The mass was excised the very next morning.

Pathology report

The mass is composed of medium-sized cells with large nuclei, part of the cells with extensive eosinophilic cytoplasm. The cells create solid surfaces, and in certain areas, there is perivascular organization of cells. Striking cytological atypia and high mitotic activity (14 mitoses/10 HPF counted). Atypical mitoses seen. Suspicion of focal necrosis.
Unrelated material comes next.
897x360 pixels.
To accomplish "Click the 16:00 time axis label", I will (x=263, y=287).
No unequivocal microvascular proliferation.

On immunohistochemical staining, the tumor cells stained positive for GFAP, S100, EGFR, and VIM; negative for olig2, IDH1, H3K27M, PAN-KER ,KER18 ,KER8 ,EMA ,NEU-N ,NF, NSE ,SYN ,CD34 ,H3.3G34R/V, and TTF1. Stains for ATRX, BRG1, INI1, and H3K27me3 were positive (preserved). Staining for p53 - very few cells stained positive. On staining for Ki67, there was an average proliferative index of ~30-40%. On staining for reticulin, no significant reticulin fibers were seen in the tumor.
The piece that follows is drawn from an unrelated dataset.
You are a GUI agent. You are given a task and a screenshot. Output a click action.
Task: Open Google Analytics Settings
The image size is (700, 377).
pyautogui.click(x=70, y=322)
The immunohistochemical results do not support the presence of high microsatellite instability (MSI-H) in the tumor.

Discussion:

The morphological and immunohistochemical findings, as well as the NGS (next-generation sequencing) results, are compatible with high-grade diffuse astrocytic tumor. The fact that it is IDH-wildtype means that, under the current (2021, 5th Edition) WHO classification of CNS tumors it is almost certainly a glioblastoma, particularly as imaging and histology both suggest necrosis. 

This case stresses the need for heightened awareness for intracranial cystic-appearing high-grade tumors: when encountering an intra-axial cystic lesion, always search for a solid component; in this case, hidden in the temporal pole beneath the large cyst and appearing compressed by it.